(Items from a data source)
>> BEGIN
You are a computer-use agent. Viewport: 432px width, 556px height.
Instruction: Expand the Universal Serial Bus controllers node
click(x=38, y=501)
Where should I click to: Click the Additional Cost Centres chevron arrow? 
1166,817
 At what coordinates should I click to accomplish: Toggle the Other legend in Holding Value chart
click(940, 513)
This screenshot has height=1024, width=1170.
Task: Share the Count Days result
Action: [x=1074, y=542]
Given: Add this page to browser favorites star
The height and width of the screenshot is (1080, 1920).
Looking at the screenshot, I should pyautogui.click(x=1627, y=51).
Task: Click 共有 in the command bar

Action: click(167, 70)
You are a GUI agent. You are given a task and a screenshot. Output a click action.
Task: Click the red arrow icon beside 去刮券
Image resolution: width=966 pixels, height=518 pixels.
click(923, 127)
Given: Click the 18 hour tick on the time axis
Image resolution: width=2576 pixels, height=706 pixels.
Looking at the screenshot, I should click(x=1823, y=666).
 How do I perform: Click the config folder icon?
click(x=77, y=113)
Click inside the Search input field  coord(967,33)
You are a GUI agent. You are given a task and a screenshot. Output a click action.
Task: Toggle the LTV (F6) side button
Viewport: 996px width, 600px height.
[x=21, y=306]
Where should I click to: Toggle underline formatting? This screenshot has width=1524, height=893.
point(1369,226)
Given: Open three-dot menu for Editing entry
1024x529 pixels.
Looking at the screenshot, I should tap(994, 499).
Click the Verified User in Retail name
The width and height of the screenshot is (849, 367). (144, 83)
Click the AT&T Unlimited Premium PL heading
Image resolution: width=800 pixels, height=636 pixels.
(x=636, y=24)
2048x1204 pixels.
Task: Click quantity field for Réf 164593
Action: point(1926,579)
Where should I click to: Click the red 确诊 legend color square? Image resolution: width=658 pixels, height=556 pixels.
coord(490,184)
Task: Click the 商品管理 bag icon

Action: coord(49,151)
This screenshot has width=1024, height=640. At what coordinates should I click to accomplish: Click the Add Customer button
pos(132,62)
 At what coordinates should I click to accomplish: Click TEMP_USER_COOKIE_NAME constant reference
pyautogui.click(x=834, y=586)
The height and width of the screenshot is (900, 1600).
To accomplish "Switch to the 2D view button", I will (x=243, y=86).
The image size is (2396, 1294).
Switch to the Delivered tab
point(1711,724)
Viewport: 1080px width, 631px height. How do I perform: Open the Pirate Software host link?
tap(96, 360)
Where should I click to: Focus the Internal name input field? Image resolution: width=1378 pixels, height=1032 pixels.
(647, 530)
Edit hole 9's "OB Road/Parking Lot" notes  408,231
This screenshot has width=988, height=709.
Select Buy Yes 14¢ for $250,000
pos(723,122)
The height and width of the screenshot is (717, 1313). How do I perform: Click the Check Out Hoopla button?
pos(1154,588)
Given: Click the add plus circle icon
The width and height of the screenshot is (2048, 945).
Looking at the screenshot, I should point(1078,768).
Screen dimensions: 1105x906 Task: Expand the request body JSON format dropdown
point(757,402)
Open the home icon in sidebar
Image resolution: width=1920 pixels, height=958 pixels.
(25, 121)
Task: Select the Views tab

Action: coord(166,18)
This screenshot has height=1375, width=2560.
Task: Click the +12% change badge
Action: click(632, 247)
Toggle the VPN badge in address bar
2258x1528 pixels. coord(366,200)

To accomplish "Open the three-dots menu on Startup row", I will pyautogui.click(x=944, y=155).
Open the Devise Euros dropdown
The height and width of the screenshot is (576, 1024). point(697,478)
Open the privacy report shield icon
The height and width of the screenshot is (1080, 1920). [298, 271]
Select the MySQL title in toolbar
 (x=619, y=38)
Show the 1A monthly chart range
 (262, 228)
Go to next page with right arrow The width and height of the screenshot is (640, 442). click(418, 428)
>> END
● Aim
Copy the items word for word, from the start through the line containing "pos(132,62)".

● Full answer
You are a computer-use agent. Viewport: 432px width, 556px height.
Instruction: Expand the Universal Serial Bus controllers node
click(x=38, y=501)
Where should I click to: Click the Additional Cost Centres chevron arrow? 
1166,817
 At what coordinates should I click to accomplish: Toggle the Other legend in Holding Value chart
click(940, 513)
This screenshot has height=1024, width=1170.
Task: Share the Count Days result
Action: [x=1074, y=542]
Given: Add this page to browser favorites star
The height and width of the screenshot is (1080, 1920).
Looking at the screenshot, I should pyautogui.click(x=1627, y=51).
Task: Click 共有 in the command bar

Action: click(167, 70)
You are a GUI agent. You are given a task and a screenshot. Output a click action.
Task: Click the red arrow icon beside 去刮券
Image resolution: width=966 pixels, height=518 pixels.
click(923, 127)
Given: Click the 18 hour tick on the time axis
Image resolution: width=2576 pixels, height=706 pixels.
Looking at the screenshot, I should click(x=1823, y=666).
 How do I perform: Click the config folder icon?
click(x=77, y=113)
Click inside the Search input field  coord(967,33)
You are a GUI agent. You are given a task and a screenshot. Output a click action.
Task: Toggle the LTV (F6) side button
Viewport: 996px width, 600px height.
[x=21, y=306]
Where should I click to: Toggle underline formatting? This screenshot has width=1524, height=893.
point(1369,226)
Given: Open three-dot menu for Editing entry
1024x529 pixels.
Looking at the screenshot, I should tap(994, 499).
Click the Verified User in Retail name
The width and height of the screenshot is (849, 367). (144, 83)
Click the AT&T Unlimited Premium PL heading
Image resolution: width=800 pixels, height=636 pixels.
(x=636, y=24)
2048x1204 pixels.
Task: Click quantity field for Réf 164593
Action: point(1926,579)
Where should I click to: Click the red 确诊 legend color square? Image resolution: width=658 pixels, height=556 pixels.
coord(490,184)
Task: Click the 商品管理 bag icon

Action: coord(49,151)
This screenshot has width=1024, height=640. At what coordinates should I click to accomplish: Click the Add Customer button
pos(132,62)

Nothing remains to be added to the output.